§ **What the exercise asks**
Which lines below fall between the one containing "How do I perform: Select the gold" and the one containing "You are a computer-use agent. Screen"? Repeat them exactly, counting both of those lines, and add nothing else.

§ **Data for review**

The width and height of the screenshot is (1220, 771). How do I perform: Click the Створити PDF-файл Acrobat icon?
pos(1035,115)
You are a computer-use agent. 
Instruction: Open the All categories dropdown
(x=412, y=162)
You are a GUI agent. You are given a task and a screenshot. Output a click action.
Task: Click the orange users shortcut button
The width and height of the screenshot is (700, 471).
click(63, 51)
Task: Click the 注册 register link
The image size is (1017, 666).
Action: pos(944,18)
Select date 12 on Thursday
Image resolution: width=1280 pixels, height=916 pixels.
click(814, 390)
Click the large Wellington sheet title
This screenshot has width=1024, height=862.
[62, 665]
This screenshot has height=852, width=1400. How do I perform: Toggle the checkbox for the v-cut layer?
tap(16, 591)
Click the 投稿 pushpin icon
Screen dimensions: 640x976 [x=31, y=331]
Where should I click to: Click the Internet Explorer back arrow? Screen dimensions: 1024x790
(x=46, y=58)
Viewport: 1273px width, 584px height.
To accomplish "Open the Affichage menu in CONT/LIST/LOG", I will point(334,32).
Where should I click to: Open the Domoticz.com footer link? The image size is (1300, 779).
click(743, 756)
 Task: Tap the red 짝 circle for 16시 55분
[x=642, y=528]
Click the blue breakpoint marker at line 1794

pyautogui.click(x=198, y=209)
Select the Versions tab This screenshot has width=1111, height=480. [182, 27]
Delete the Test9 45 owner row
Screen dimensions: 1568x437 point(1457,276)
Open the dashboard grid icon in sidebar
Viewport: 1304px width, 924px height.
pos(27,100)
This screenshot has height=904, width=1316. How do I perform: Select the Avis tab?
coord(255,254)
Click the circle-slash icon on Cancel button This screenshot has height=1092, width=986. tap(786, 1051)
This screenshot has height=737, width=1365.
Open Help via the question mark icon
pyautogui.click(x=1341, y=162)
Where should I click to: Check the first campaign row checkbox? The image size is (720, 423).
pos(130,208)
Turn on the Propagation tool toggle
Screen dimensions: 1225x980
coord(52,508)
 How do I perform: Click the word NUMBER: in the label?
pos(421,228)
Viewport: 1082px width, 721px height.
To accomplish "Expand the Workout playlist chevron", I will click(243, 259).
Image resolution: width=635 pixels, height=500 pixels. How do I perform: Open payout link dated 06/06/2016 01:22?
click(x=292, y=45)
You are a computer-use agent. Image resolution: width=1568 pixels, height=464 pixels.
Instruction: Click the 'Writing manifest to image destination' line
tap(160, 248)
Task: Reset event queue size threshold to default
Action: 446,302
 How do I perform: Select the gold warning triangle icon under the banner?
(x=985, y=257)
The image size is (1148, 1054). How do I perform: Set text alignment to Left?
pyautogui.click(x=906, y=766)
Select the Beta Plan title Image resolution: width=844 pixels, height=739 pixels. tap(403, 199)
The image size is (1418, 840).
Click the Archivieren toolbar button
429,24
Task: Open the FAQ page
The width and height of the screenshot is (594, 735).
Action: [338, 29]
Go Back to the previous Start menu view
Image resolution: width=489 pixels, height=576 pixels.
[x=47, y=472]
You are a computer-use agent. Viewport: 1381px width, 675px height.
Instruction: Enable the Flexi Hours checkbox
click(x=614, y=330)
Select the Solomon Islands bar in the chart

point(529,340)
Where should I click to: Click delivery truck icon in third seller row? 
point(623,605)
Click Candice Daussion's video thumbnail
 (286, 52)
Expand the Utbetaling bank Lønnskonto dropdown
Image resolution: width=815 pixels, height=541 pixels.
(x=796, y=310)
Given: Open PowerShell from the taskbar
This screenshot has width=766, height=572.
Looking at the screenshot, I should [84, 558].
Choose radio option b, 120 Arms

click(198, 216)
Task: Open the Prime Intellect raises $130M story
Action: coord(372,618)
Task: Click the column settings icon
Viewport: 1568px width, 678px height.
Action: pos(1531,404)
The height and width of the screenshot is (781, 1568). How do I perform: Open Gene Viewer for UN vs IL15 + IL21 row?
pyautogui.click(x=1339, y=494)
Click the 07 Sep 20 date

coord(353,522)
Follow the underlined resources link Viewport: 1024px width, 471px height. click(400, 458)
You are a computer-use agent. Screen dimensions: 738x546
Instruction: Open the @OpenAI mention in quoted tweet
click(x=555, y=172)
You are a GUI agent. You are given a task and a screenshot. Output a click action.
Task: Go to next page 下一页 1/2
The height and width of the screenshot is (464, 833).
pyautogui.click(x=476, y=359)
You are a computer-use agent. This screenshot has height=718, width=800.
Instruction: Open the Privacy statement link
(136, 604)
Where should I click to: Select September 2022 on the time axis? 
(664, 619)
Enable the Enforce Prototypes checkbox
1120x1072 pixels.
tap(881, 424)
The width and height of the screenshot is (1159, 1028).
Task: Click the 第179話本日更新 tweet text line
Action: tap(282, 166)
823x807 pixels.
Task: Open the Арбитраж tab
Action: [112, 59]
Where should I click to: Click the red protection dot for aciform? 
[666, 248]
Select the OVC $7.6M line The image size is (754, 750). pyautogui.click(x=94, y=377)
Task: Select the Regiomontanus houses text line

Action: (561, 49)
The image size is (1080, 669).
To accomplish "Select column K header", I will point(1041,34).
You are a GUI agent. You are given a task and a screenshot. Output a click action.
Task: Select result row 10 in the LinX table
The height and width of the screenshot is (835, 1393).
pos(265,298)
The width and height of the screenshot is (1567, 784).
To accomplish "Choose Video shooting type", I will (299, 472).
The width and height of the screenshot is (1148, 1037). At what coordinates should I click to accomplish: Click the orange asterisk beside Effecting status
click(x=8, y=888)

§ **Task solution**
 How do I perform: Select the gold warning triangle icon under the banner?
(x=985, y=257)
The image size is (1148, 1054). How do I perform: Set text alignment to Left?
pyautogui.click(x=906, y=766)
Select the Beta Plan title Image resolution: width=844 pixels, height=739 pixels. tap(403, 199)
The image size is (1418, 840).
Click the Archivieren toolbar button
429,24
Task: Open the FAQ page
The width and height of the screenshot is (594, 735).
Action: [338, 29]
Go Back to the previous Start menu view
Image resolution: width=489 pixels, height=576 pixels.
[x=47, y=472]
You are a computer-use agent. Viewport: 1381px width, 675px height.
Instruction: Enable the Flexi Hours checkbox
click(x=614, y=330)
Select the Solomon Islands bar in the chart

point(529,340)
Where should I click to: Click delivery truck icon in third seller row? 
point(623,605)
Click Candice Daussion's video thumbnail
 (286, 52)
Expand the Utbetaling bank Lønnskonto dropdown
Image resolution: width=815 pixels, height=541 pixels.
(x=796, y=310)
Given: Open PowerShell from the taskbar
This screenshot has width=766, height=572.
Looking at the screenshot, I should [84, 558].
Choose radio option b, 120 Arms

click(198, 216)
Task: Open the Prime Intellect raises $130M story
Action: coord(372,618)
Task: Click the column settings icon
Viewport: 1568px width, 678px height.
Action: pos(1531,404)
The height and width of the screenshot is (781, 1568). How do I perform: Open Gene Viewer for UN vs IL15 + IL21 row?
pyautogui.click(x=1339, y=494)
Click the 07 Sep 20 date

coord(353,522)
Follow the underlined resources link Viewport: 1024px width, 471px height. click(400, 458)
You are a computer-use agent. Screen dimensions: 738x546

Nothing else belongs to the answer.